#### TEXT PASSAGE:
┄┄┄┄┄┄┄┄┄┄┄┄┄┄┄┄┄┄┄┄

Silent (Arab) Spring


Sima Diab on Twitter makes the observation that the countries most affected by the “Arab Spring” are easy to find on a live air traffic map (because nobody is going there).

Don’t you just hear that crickets chirping sound of freedom ringing?

Incidentally, Russia’s and Britain’s hardline response to what is now universally understood to have been a terrorist bomb attack – evacuating its 70,000 stranded tourists there and barring further flights – is understandable but arguably short-sighted. 12% of Egyptian GDP accrues to tourism, and the rest of the economy is too sluggish to make good the difference. Less tourism equals economic decline equals a decline in good guy Sisi’s ratings and more support for bad guy Islamists.

With about half the country being essentially Islamists – that’s both the percentage of Egyptians who support death for apostasy and who voted for the Muslim brotherhood – a cutoff in tourist dollars (rubles, pounds sterling, etc.) is the last thing Egypt needs.

Anatoly Karlin is a transhumanist interested in psychometrics, life extension, UBI, crypto/network states, X risks, and ushering in the Biosingularity.


Inventor of Idiot’s Limbo, the Katechon Hypothesis, and Elite Human Capital.


Apart from writing booksreviewstravel writing, and sundry blogging, I Tweet at @powerfultakes and run a Substack newsletter.

┄┄┄┄┄┄┄┄┄┄┄┄┄┄┄┄┄┄┄┄

#### DIRECTIONS:
1/ In the Arab Spring post, condense the paragraph beginning "Incidentally, Russia's and Britain's hardline response" into a short bulleted list that keeps its main facts.
2/ Pick up the Arab Spring post after its final sentence and keep writing.

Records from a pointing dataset
┄┄┄┄┄┄┄┄┄┄┄┄┄┄┄┄┄┄┄┄

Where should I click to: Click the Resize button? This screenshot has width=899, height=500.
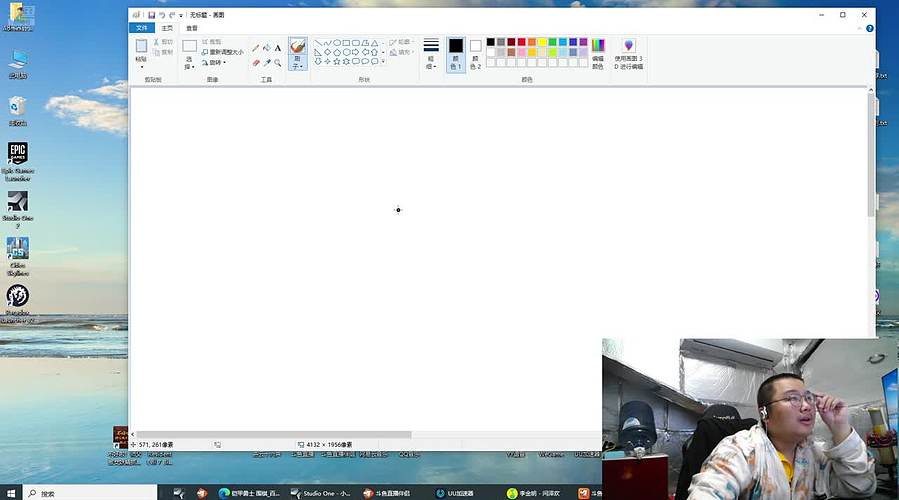[x=222, y=52]
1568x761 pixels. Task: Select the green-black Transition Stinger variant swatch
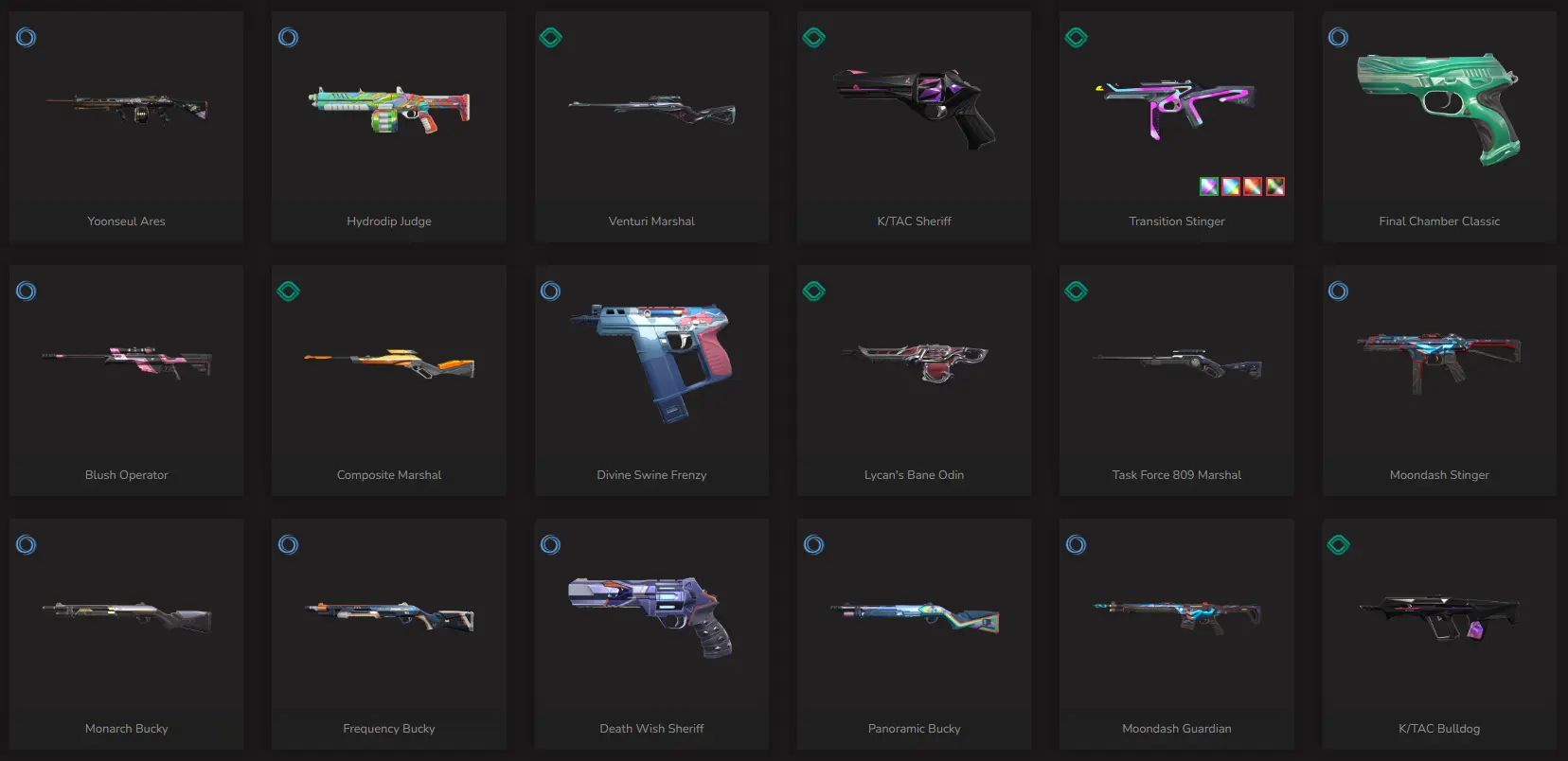tap(1275, 186)
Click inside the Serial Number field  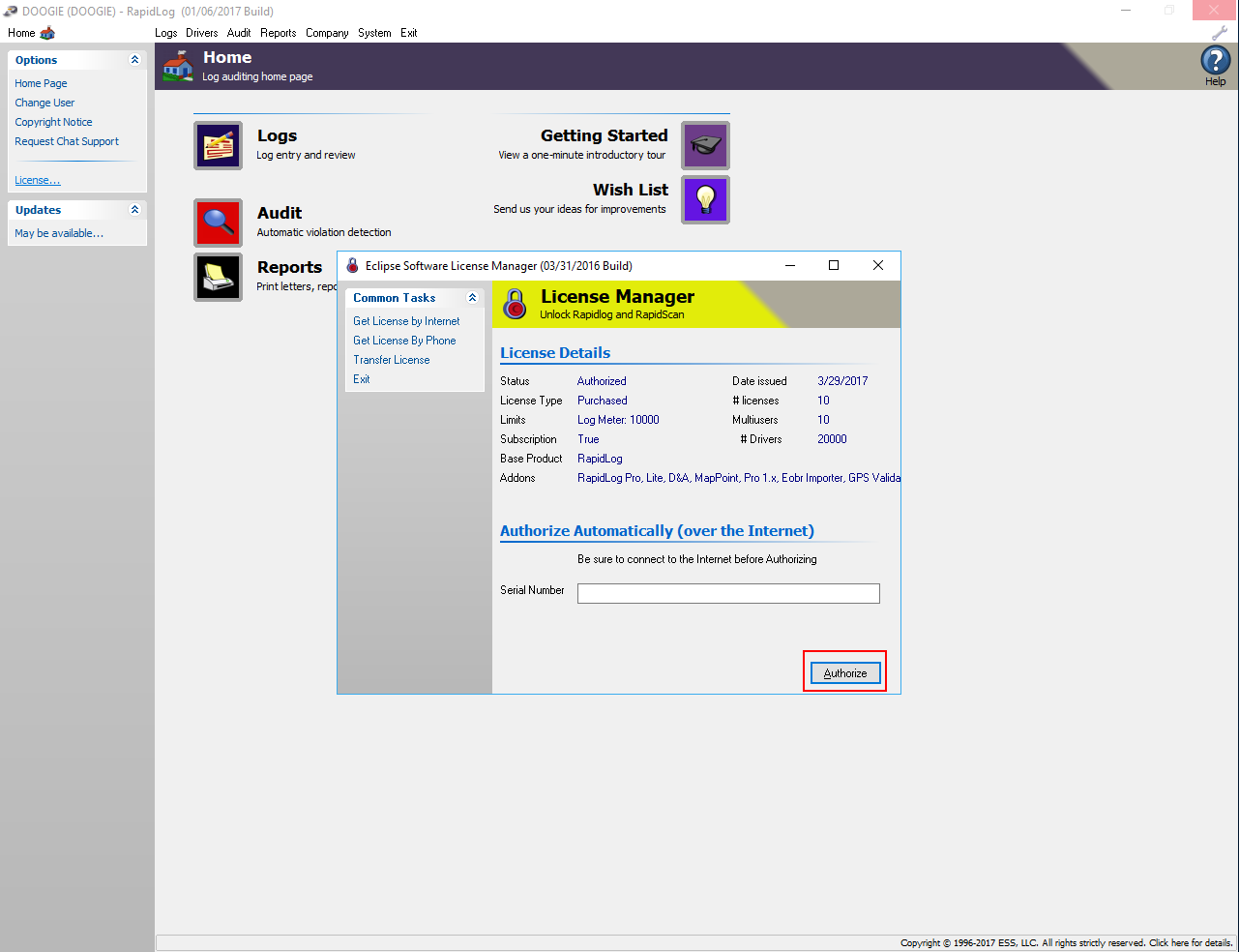point(727,593)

┄┄┄┄┄┄┄┄┄┄┄┄┄┄┄┄┄┄┄┄

#### TASK-BY-TASK OUTPUTS:
1/
- Russia and Britain responded to the terrorist bomb attack by evacuating their 70,000 stranded tourists and barring further flights.
- The response is called understandable but arguably short-sighted.
- Tourism makes up 12% of Egypt's GDP, and the rest of the economy is too sluggish to make up the difference.
- Less tourism means economic decline, lower ratings for Sisi, and more support for Islamists.

2/
  1. IMO the reality is a bit more complex. Sisi does not have any ideology or vision about solving Egypt’s problems other than keeping himself and military in power by supressing the popular islamist will as long as he could. While this may seem good thing to humanitarian globalists it IMO only postpones the inevitable explosion.
    How desperate Sisi is can be seen from the fact that he is kept afloat by Saudi money and in return supports both Saudi war in Yemen and wahhabist parties against MB. All while supporting Assad’s fight against the same wahhabists in Syria.
    It is the pacifism of MB that is keeping Egypt safe by containing wahhabism. If they lose the hearts and minds of the population I am pretty sure Sisi will not be able to contain the next incarnation of IS.

  2. reiner Tor says

    Unfortunately, that means the future looks very bleak for the Arabs in any Arab country. They themselves are low-IQ, low-trust and clannish, and their natural resources will run out after a while. It seems extremely smart move on the part of Europe to take as many of them as possible in, so that at least we can share their problems.

  3. Well was it wise for 70’s Russian tourists to keep visiting historical sites in Afghanistan even after whole parties were killed in various unpleasant ways?

    Egypt is run by the military and paid for by the US, which will just up its support for the generals the more trouble there is.

  4. Erik Sieven says

    postponing is good. The problem with Islam in the last 30 years has been that there have been nothing but muslim victories, thus it is the “strong horse”. Every country where Islam at least once does not immediately win is good for the future. Someday the muslim expansion – demographical, violent, ideological, territorial – has to stop, and somewhere this end of muslim expansion has to begin.

  5. What choice is there? Anatoly is right the consequences are not good, but again, what choice is there?

  6. “there have been nothing but muslim victories, thus it is the “strong horse”.”

    Retarded. You seem to be very impressed by moronic islamist propaganda. Cutting of a few heads, posing with guns, acting tough =/= “strong”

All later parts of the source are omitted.